Jeudi 5 février
Ça s'est passé un 5 février à Rouen
Rédigé par Aude Cazorla
Le futur roi soleil n'était qu'un enfant de 12 ans lors de sa première visite à Rouen (crédit : CC).
Le 5 février 1650, Rouen reçoit en grande pompe le jeune Louis XIV, sa mère Anne d'Autriche et le cardinal Mazarin pour une visite aux enjeux politiques majeurs.
Le contexte tendu de la Fronde
- En février 1650, la Normandie est un foyer de tension dans le royaume. Les récentes émeutes contre les troupes royales en ville traduisent le ras-le-bol d’habitants contraints d’héberger des soldats indisciplinés.
- Le climat de défiance politique est renforcé par l’arrestation, quelques semaines plus tôt, du duc de Longueville, gouverneur de Normandie et figure locale d’influence. Un geste perçu comme une provocation.
- Le Parlement de Rouen, les aristocrates et une partie du clergé contestent l’autorité croissante du cardinal Mazarin, perçu comme un homme de pouvoir étranger, rivalisant avec l’aristocratie traditionnelle.
Un accueil royal
- Malgré les tensions, l’arrivée du roi à Rouen le 5 février à 17h est saluée par une mise en scène spectaculaire : feux de joie, salves de canon et illuminations transforment la ville en théâtre de loyauté.
- Le corps municipal, s’avance jusqu’à la montagne Sainte-Catherine pour accueillir Louis XIV. Les clefs de la ville sont solennellement remises, illustrant la fidélité de la cité à la couronne.
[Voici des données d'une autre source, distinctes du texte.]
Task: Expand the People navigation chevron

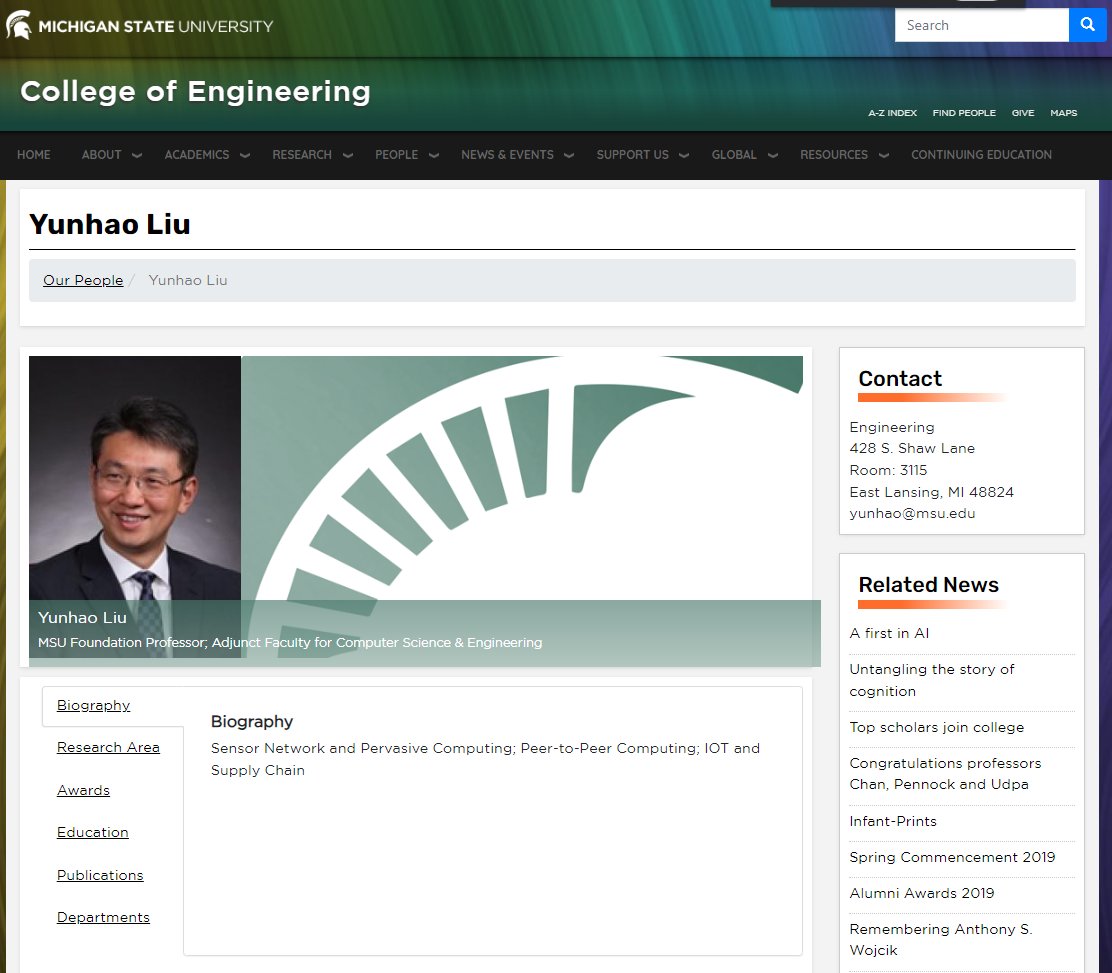Action: coord(434,155)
- Aux côtés du roi, Anne d’Autriche et Mazarin multiplient les gestes de séduction politique : offrandes, discours apaisants et apparitions publiques sont autant de signaux pour désamorcer une possible fronde locale.
Une stratégie qui porte ses fruits
- À 12 ans, le jeune Louis XIV incarne déjà le pouvoir royal. Loué pour sa grâce et son attitude digne malgré son jeune âge, il impressionne jusqu’aux chroniqueurs de l’époque.
- Ce séjour rouennais, le premier du jeune souverain hors de Paris, s’inscrit dans une stratégie monarchique assumée : rassurer et renforcer l'image d’un roi légitime et adoré de son peuple.
- Résultat : la Normandie, impressionnée par cette démonstration de puissance et de majesté, reste fidèle à la monarchie. La première grande mission pacificatrice de Louis XIV est une réussite locale.